Back in the days before we had Google and Youtube, before Tim Berners Lee and the internet, before Bill Gates and Microsoft and affordable home computers even, I used to learn songs by recording them onto cassette and playing and singing along, over and over, until I knew them off by heart. Most of the songs I learnt then I can still play now without recourse to lyric sheets and chord charts.
When I was in my first proper band The Big Car Girls, we used to rehearse every weekday. We probably only had a repertoire of a few dozen songs in total, so after a while I guess they got so ingrained that I could play them in my sleep (I presume I didn’t: I’m sure my big sister – who slept in the room next to mine – wouldnt’ve let me get away with that).
These days, I still rehearse most weekdays, though nowhere near as intensely as I did then. And instead of being the singing bass player in a rock band doing Rush and Dire Straits covers, I’m now a solo, acoustic guitar-playing singer/songwriter doing the Beatles and Dylan and my own Beatles/Dylan-esque numbers.
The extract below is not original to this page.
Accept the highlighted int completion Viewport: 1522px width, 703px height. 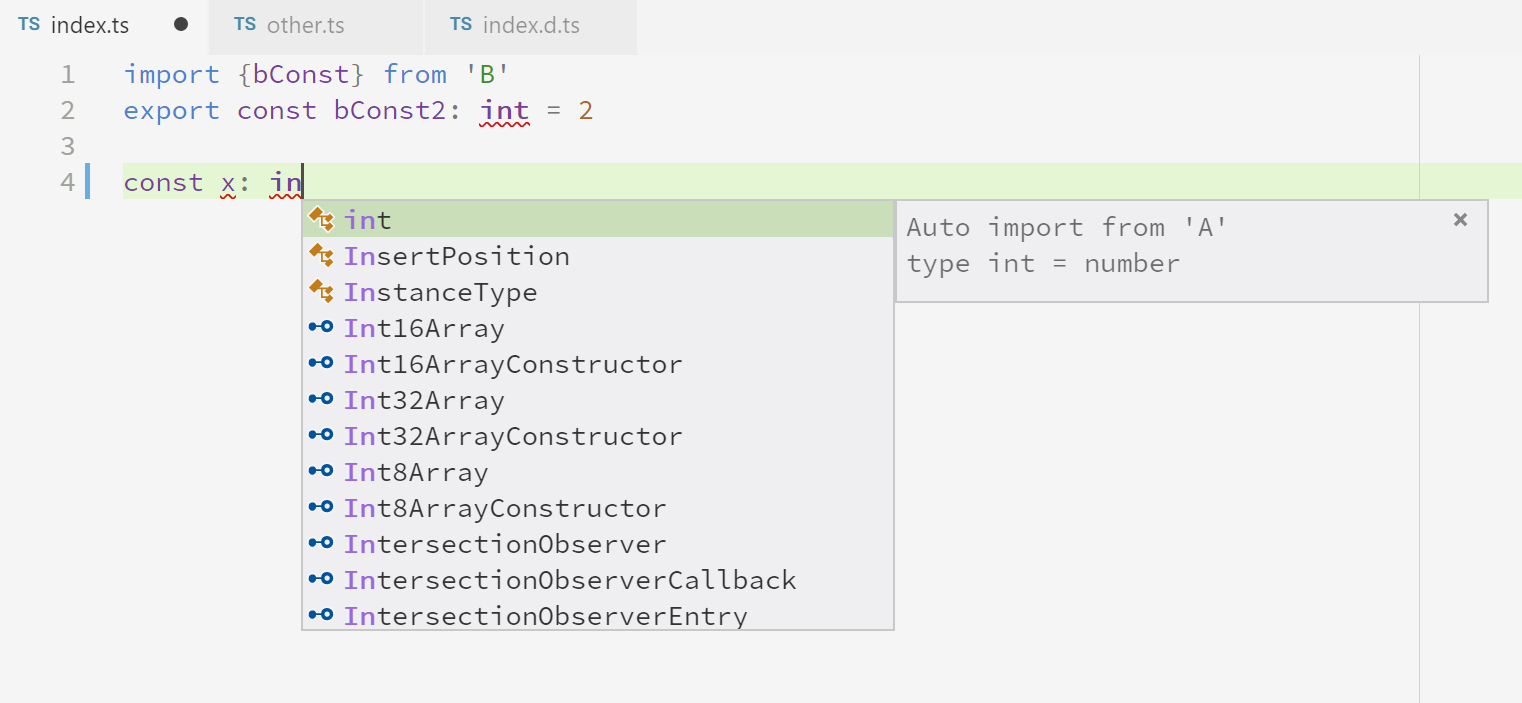368,219
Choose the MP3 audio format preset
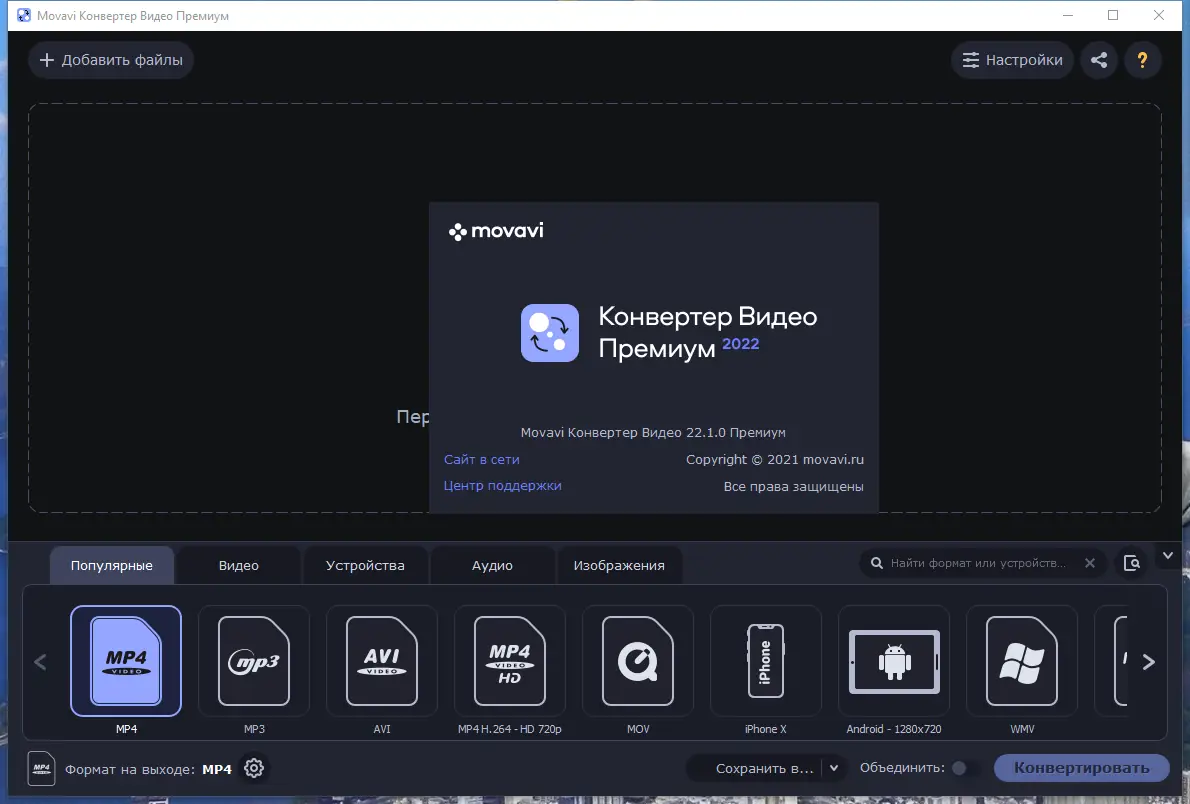Screen dimensions: 1190x804 pos(253,661)
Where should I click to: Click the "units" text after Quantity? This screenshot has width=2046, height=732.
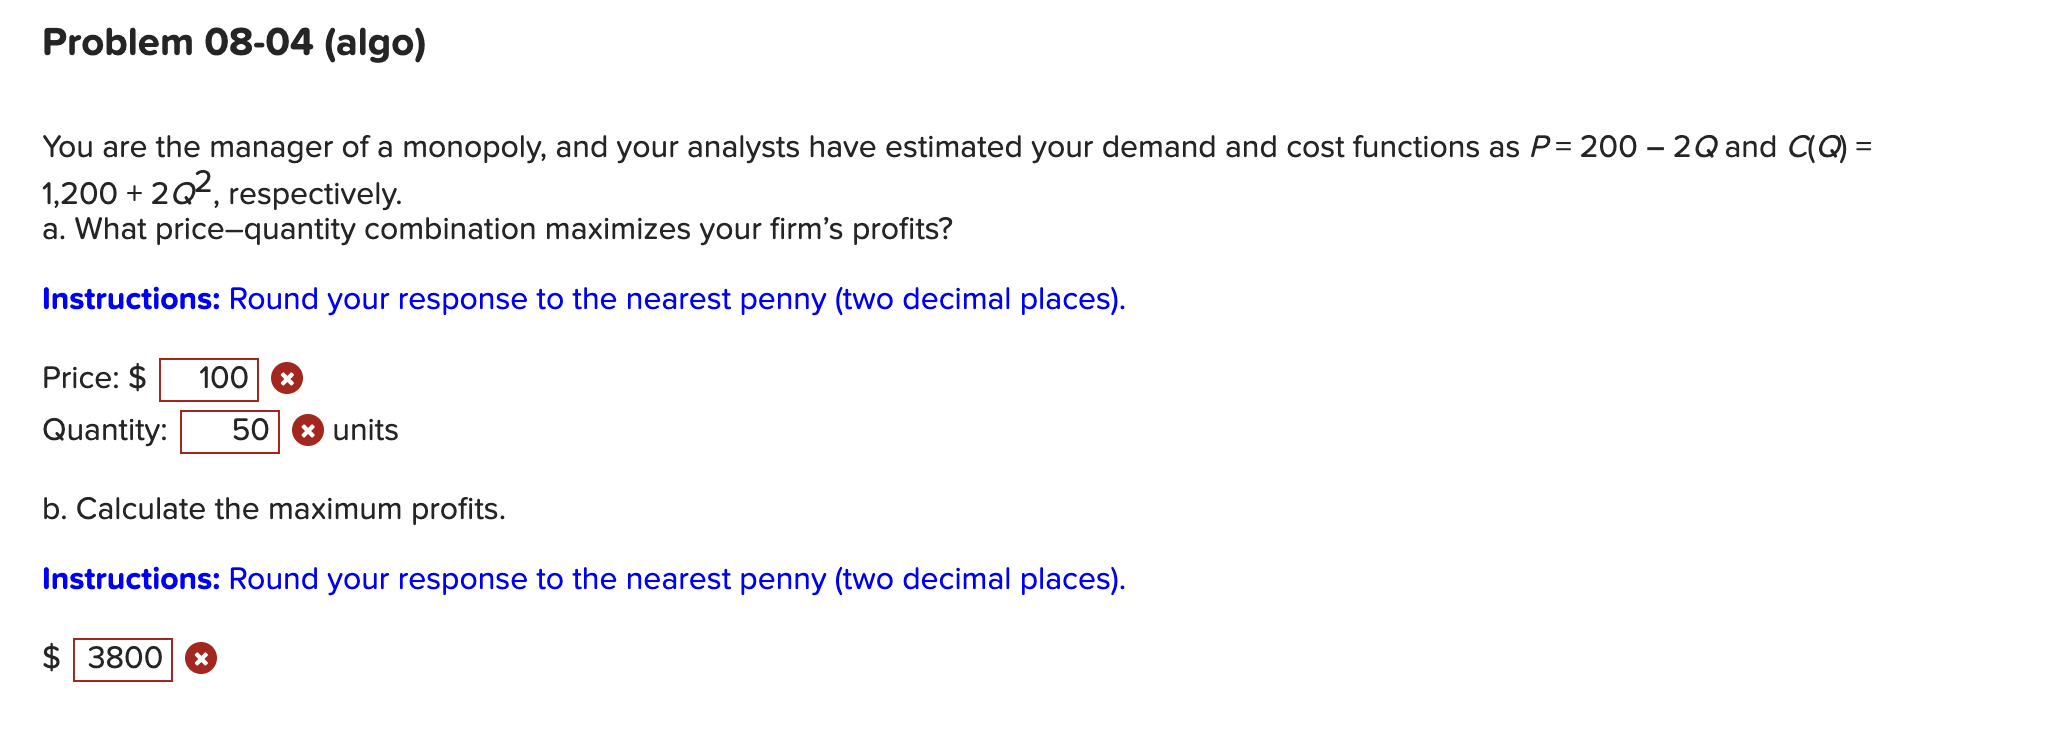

As the years and the gigs have gone by, my repertoire has expanded exponentially, just as my capacity for learning has diminished. I no longer learn songs off-by-heart: I just find the chords and lyrics via Google, correct the lyrics, transpose the key so I can sing them, then print them off and stick them in my songbook.
I’ve just finished pruning my repertoire down to 500 covers and 100 originals. So, that’s 600 songs at an average of let’s say two and a half minutes each: that works out to just over a day’s worth of material. Or putting it a different way: 10 songs per set, three sets per gig, that’s 20 gigs without repeating a song.
I think that’s more than enough, don’t you?